**The task:**
What's needed is an exact copy of the lines from the one that contains "You are a GUI" to the end of the data below, leaving the pictures out.
***** Recorded data *****
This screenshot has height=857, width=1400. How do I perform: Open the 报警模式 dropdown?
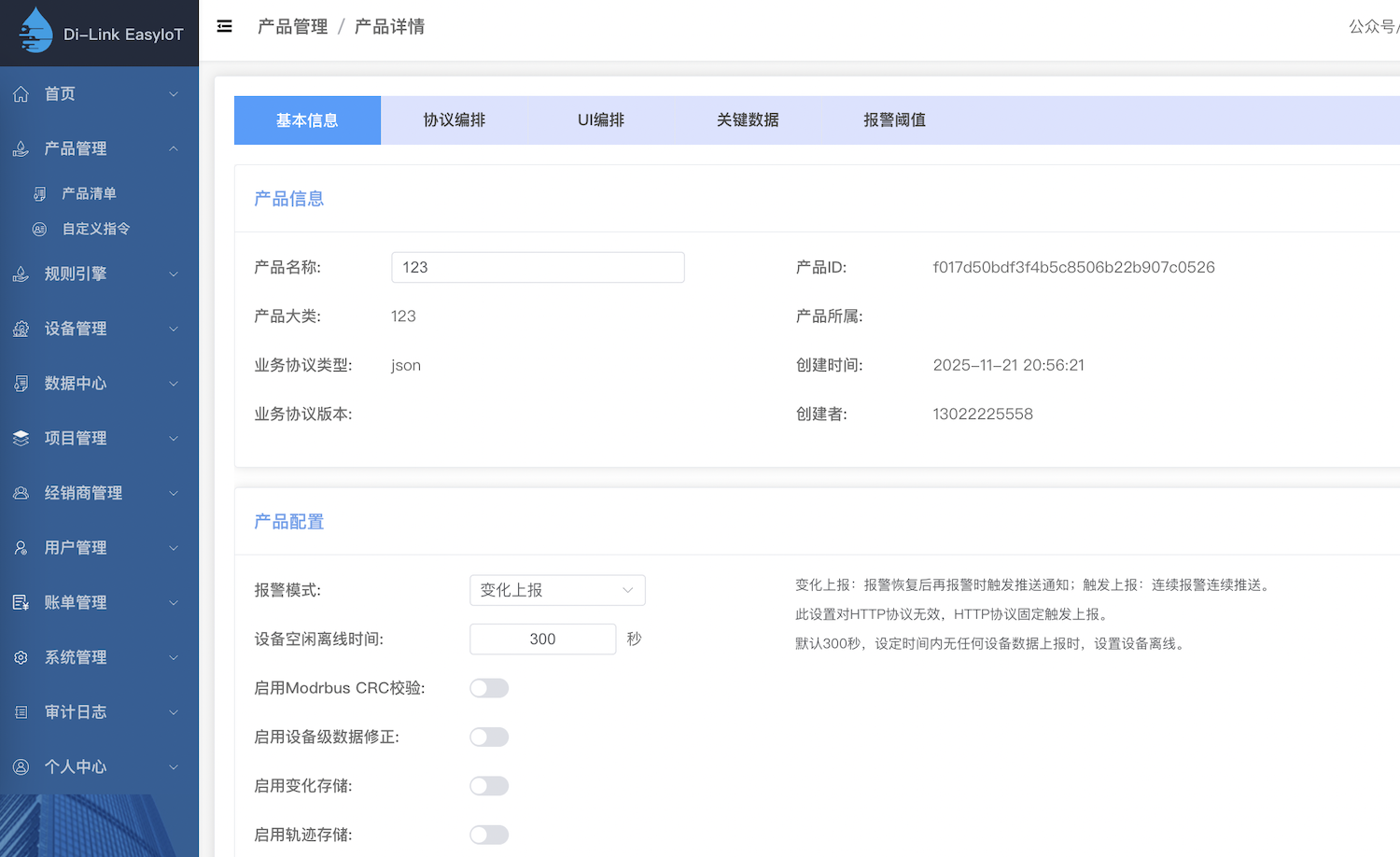coord(556,590)
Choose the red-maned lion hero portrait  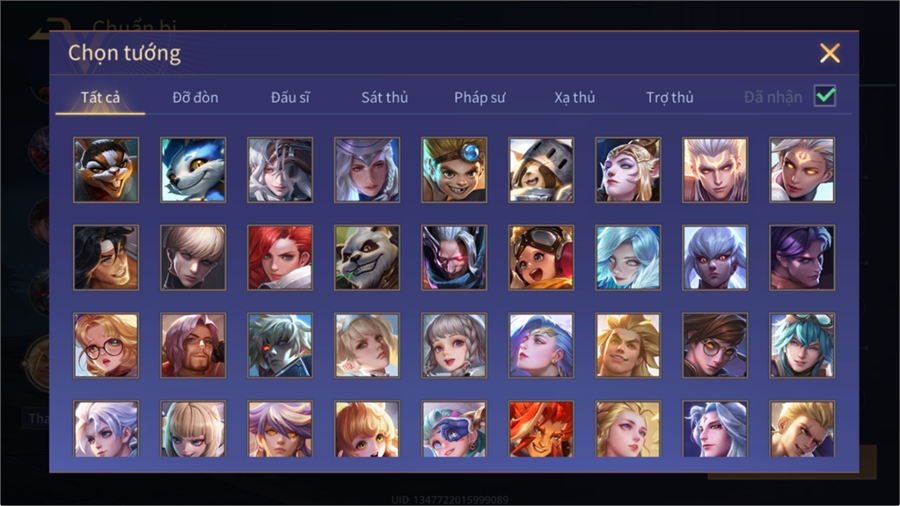[x=541, y=429]
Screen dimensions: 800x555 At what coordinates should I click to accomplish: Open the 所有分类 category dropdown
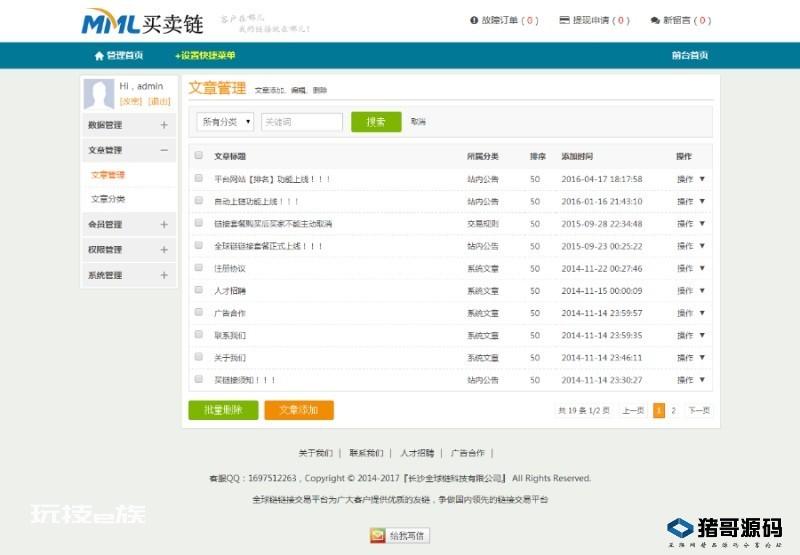[225, 122]
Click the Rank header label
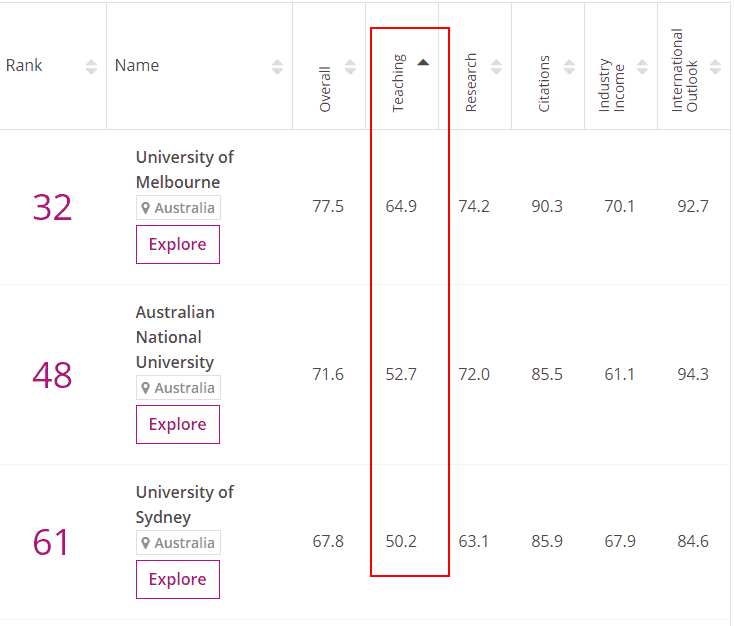Image resolution: width=735 pixels, height=626 pixels. 24,65
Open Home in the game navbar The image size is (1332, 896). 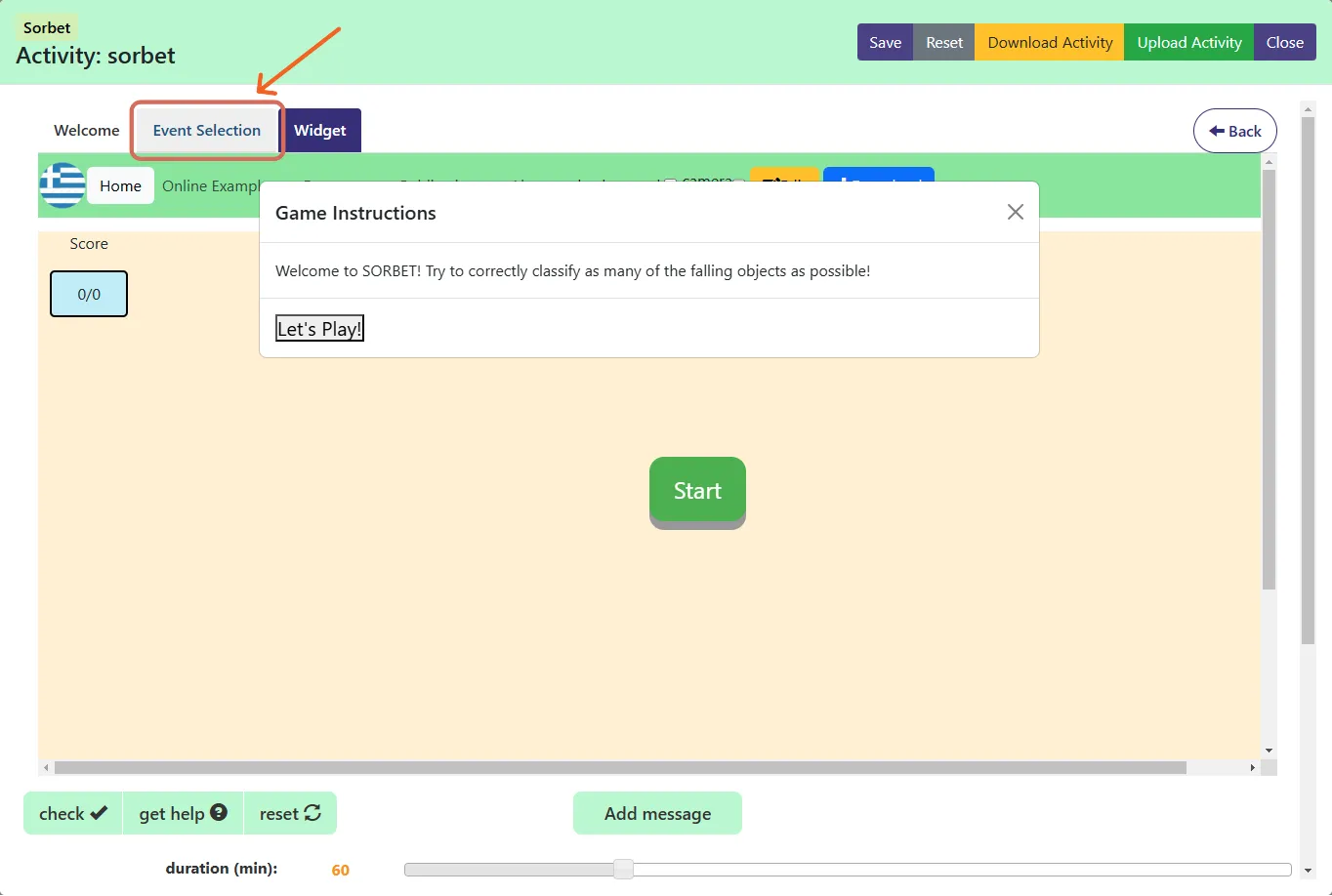pyautogui.click(x=120, y=185)
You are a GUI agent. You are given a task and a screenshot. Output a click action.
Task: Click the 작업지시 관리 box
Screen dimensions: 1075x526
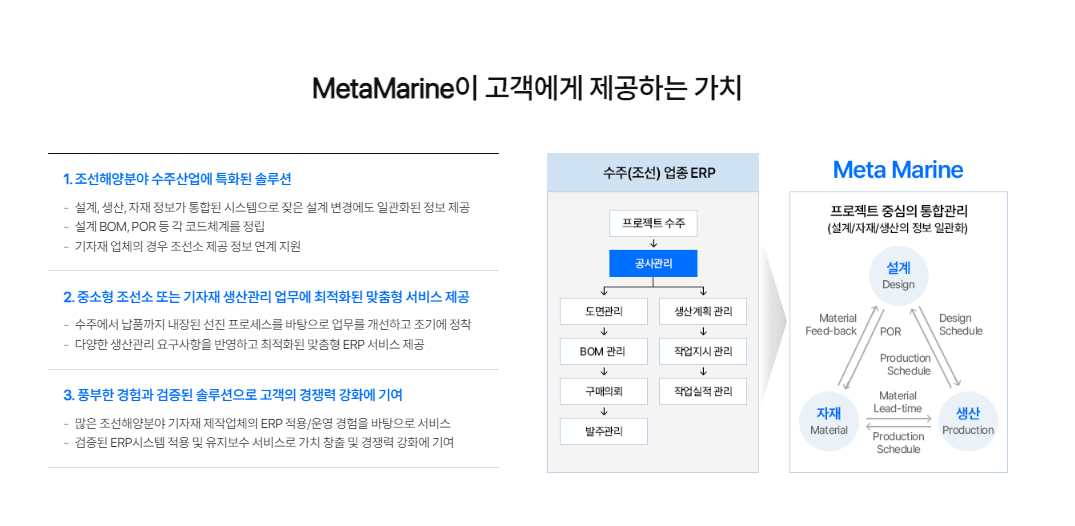tap(703, 351)
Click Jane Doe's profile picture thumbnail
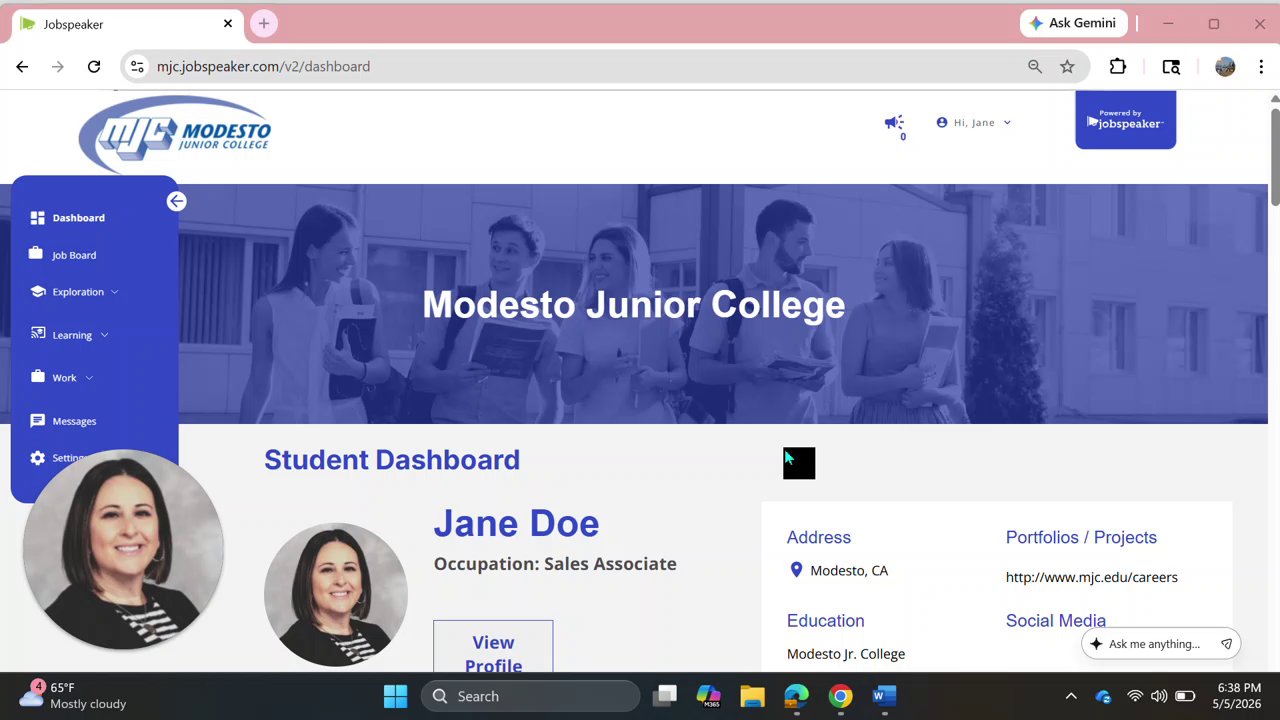1280x720 pixels. [336, 594]
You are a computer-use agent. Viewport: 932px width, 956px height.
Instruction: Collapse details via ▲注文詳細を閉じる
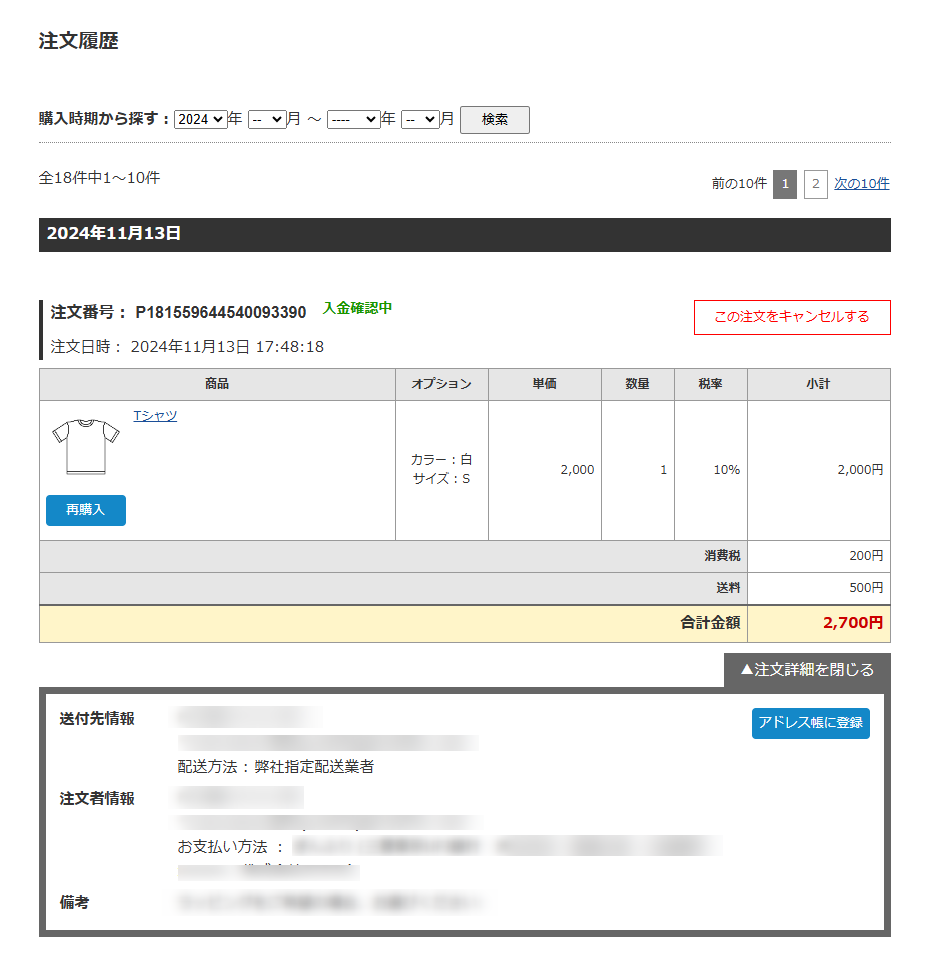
*****
**Solution for this exercise:**
You are a GUI agent. You are given a task and a screenshot. Output a click action.
Task: Click the 작업지시 관리 box
Screen dimensions: 1075x526
tap(703, 351)
Click Jane Doe's profile picture thumbnail
1280x720 pixels. [336, 594]
You are a computer-use agent. Viewport: 932px width, 956px height.
Instruction: Collapse details via ▲注文詳細を閉じる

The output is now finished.